The power here is immense. You can write a Rego policy for almost any imaginable scenario. The pitfall? That immense power. You can write inefficient Rego that kills your API server’s performance, and you have to manage the lifecycle of both the templates and the constraints.

The Kubernetes-Native Native: Kyverno

Kyverno (Greek for “govern”) takes a completely different approach. Its core philosophy is: “Why learn a new language? Policies should be Kubernetes resources that you write in YAML, just like everything else.” It’s a brilliant idea. Instead of Rego, you use expressions that look like Kubernetes field selectors.

This makes Kyverno policies often much easier to read and write for anyone already comfortable with K8s YAML. Let’s implement that same “no root” policy.

apiVersion: kyverno.io/v1
kind: ClusterPolicy
metadata:
  name: require-non-root-user
spec:
  validationFailureAction: Enforce
  background: false
  rules:
  - name: validate-runAsUser
    match:
      resources:
        kinds:
        - Pod
    validate:
      message: "Running as root is not allowed.
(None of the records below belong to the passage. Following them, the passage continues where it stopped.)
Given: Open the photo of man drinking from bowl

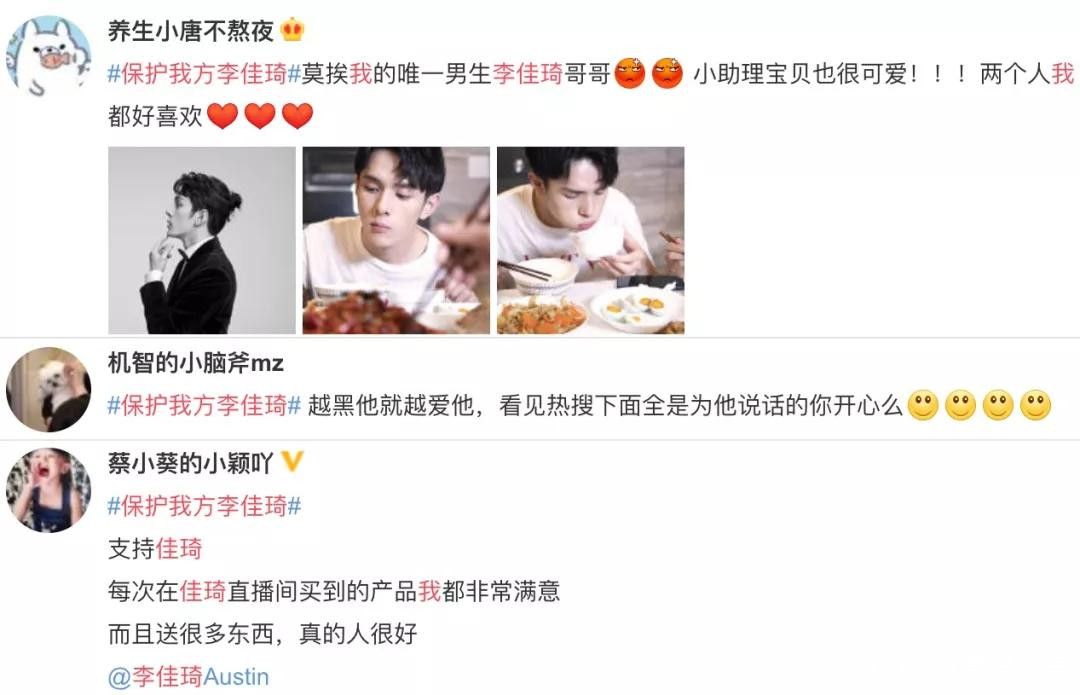Looking at the screenshot, I should pos(591,240).
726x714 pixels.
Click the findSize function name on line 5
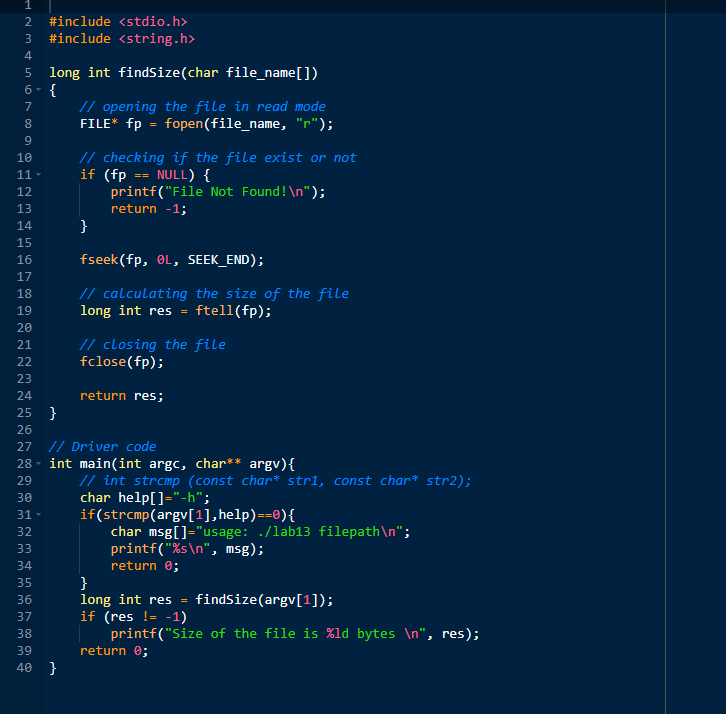(x=149, y=73)
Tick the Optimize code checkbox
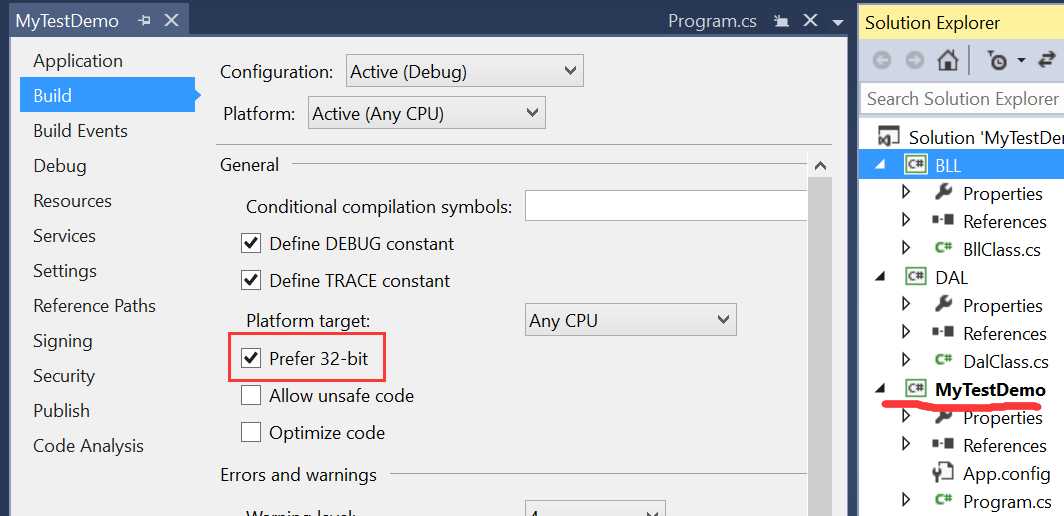1064x516 pixels. pos(251,432)
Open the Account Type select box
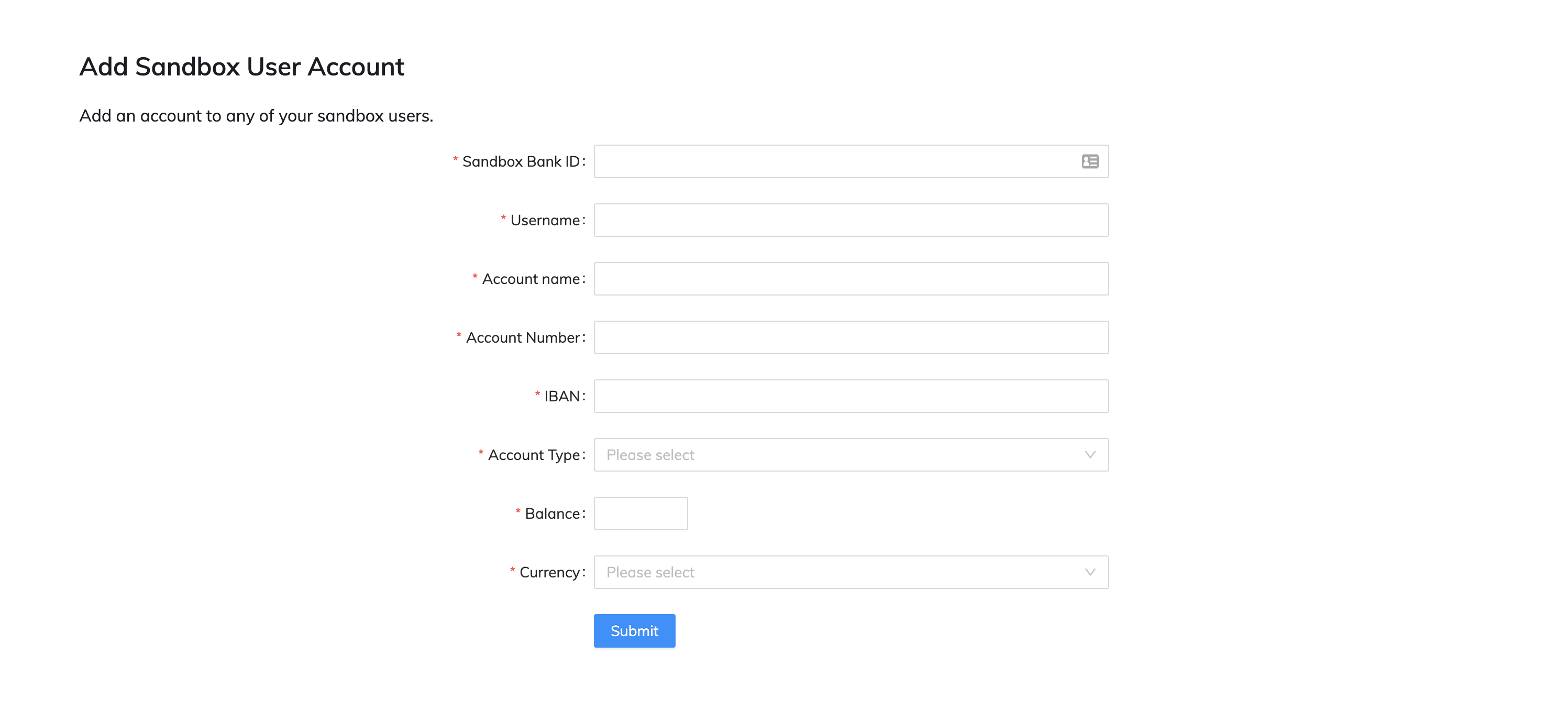1568x721 pixels. click(851, 455)
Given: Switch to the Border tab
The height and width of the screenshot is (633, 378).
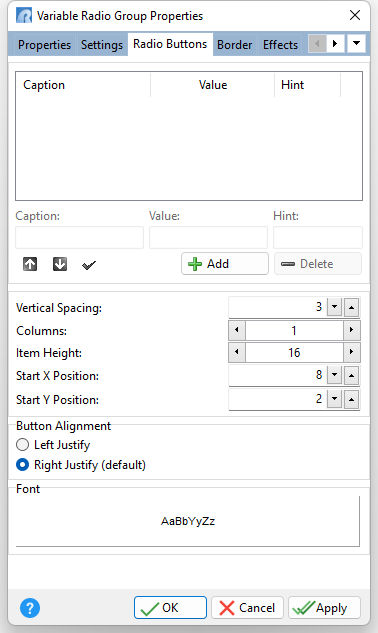Looking at the screenshot, I should point(235,44).
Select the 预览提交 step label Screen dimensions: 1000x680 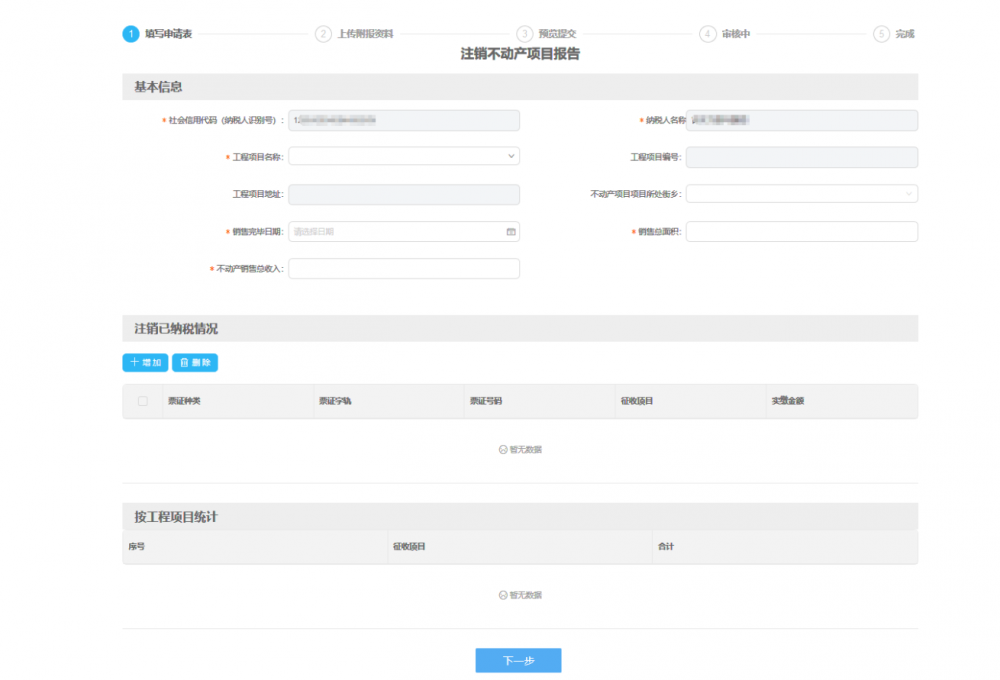(x=557, y=34)
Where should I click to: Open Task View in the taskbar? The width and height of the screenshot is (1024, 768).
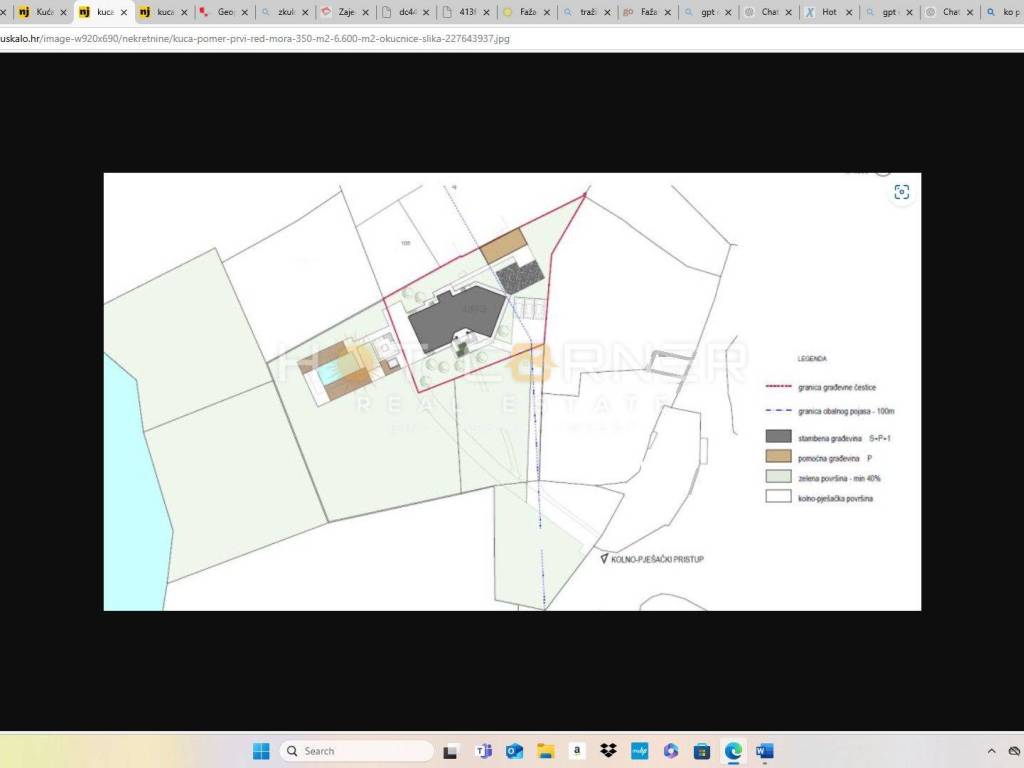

Please set a non-zero runAsUser."
      pattern:
        spec:
          containers:
          - =(securityContext):
              =(runAsUser): "?0"

See? No custom language. It’s just YAML, matching on the structure of a Pod spec. The ?0 is a pattern anchor that means “not zero”. It’s declarative and intuitive. Kyverno also has two killer features Gatekeeper lacks: mutating policies and image verification. You can fix things, not just block them. Want to add a standard label to every Namespace? Kyverno can do that on the fly. Want to ensure only signed, trusted images from your registry run? Kyverno’s your tool.

The trade-off? While it’s catching up, some of the mind-bendingly complex logical checks you can do in raw Rego might be harder or less performant in Kyverno. It’s a tool designed for 95% of the Kubernetes policy use cases, and it excels at them.

So, Which One Do You Pick?

This is the eternal debate. My rule of thumb is this:

Choose Kyverno if your policies are primarily about Kubernetes itself, you value a low learning curve, and you love the idea of mutating policies to set sane defaults. It feels like a natural extension of Kubernetes.
Choose OPA/Gatekeeper if you need to write policies that extend beyond Kubernetes (e.g., for Terraform, API endpoints), you have extremely complex logical requirements, or your team already has deep Rego expertise.

You can even run both. It’s not crazy. Use Kyverno for its brilliant mutations and simple validations, and keep Gatekeeper around for that one insanely complex policy that only Rego can express. The key is to stop thinking of policy as a checklist and start treating it as code: version it, test it, and deploy it through CI/CD like any other critical infrastructure.